La Segunda
Opinión
Sociedad
Política

Desinformación

Aldo Mascareño.

Desinformación

Que las tecnologías riesgosas deben ser reguladas por las potenciales consecuencias que calculamos o imaginamos, lo sabemos desde la era nuclear, pero hacerlo atribuyendo desinformación a quienes no comparten los convencimientos propios es un salto que especialmente los gobiernos deben evitar.

A fines del siglo pasado, la “crisis moral” era una fuerte motivación para la censura. Así pasó con La última tentación de Cristo por blasfema, Iron Maiden por satánico y la Casa de vidrio por impúdica. En este siglo, el impulso es censurar internet en defensa de “la verdad” y contra la desinformación.

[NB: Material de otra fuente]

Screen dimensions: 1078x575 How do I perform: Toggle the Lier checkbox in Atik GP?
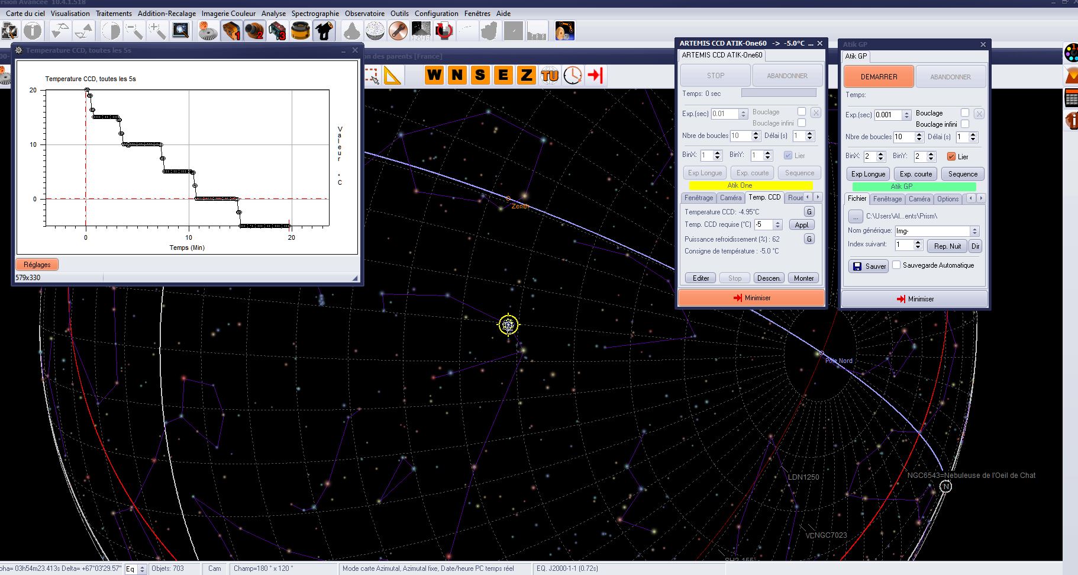(951, 156)
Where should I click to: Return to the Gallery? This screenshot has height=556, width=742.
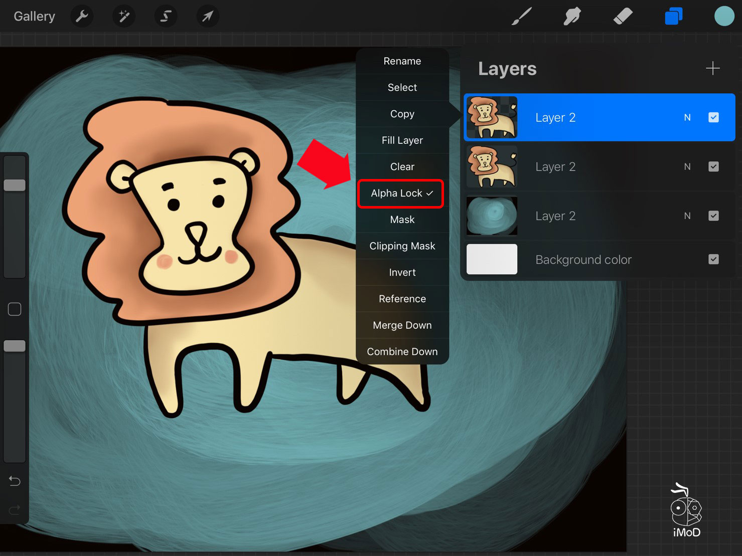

En la Convención Constitucional, convencionales del PC y de movimientos sociales propusieron crear un Consejo Nacional de Medios de Comunicación. Diagnosticaban una concentración de las líneas editoriales que afectaba el pluralismo. La profecía autocumplida funcionó cuando el rechazo de 62% se atribuyó a la “desinformación” de la población. La idea siguió entonces su camino. En 2023, el gobierno creó la Comisión Asesora Contra la Desinformación, la que elaboró un primer informe de diagnóstico y otro de recomendaciones de manejo de plataformas digitales y redes sociales. Los informes se basaron en literatura de organismos públicos a nivel global más que en investigación científica. Una buena síntesis en todo caso, con recomendaciones generales de regulación y autorregulación. Últimamente el gobierno promociona la conferencia sobre el periodismo frente a la crisis ambiental. ¡Ideal! Mientras no se trate de “la verdad” acerca del fin de la humanidad producto del cambio climático.

No hay duda de que las invenciones tecnológicas que implican riesgos y peligros requieren algún tipo de regulación e incentivos a la autorregulación. Pero la imprenta también tenía riesgos. El más grande era que la comunicación quedara entregada a la autonomía interpretativa de las personas y que, a partir de ello, fundaran el tipo de sociedad que hoy llamamos moderna, donde se diferencia verdad y poder, una base de la autonomía individual y la libertad de expresión.

Hay algo incómodo cuando los gobiernos comienzan a hablar mucho de libertad de expresión, una clásica libertad negativa justamente formulada para resistir las pretensiones de control de la burocracia estatal sobre la opinión pública. Para que funcione, la primera autorregulación corre por cuenta del Estado. Este debe abstenerse de introducir el problema de “la verdad” y el engaño por desinformación como un criterio de evaluación de la opinión, porque incluso en la ciencia las verdades son provisionales. Sobre todo, debe resistir al cosmos de convencimientos propios para evitar la tentación de intervenir cada vez que los “desinformados” opinen distinto. Hay varios ejemplos dramáticos, históricos y actuales, de la clausura comunicativa a la que esto puede conducir.

Que las tecnologías riesgosas deben ser reguladas por las potenciales consecuencias que calculamos o imaginamos, lo sabemos desde la era nuclear, pero hacerlo atribuyendo desinformación a quienes no comparten los convencimientos propios es un salto que especialmente los gobiernos deben evitar. De otro modo, “la verdad” se transforma en un instrumento dependiente del poder político.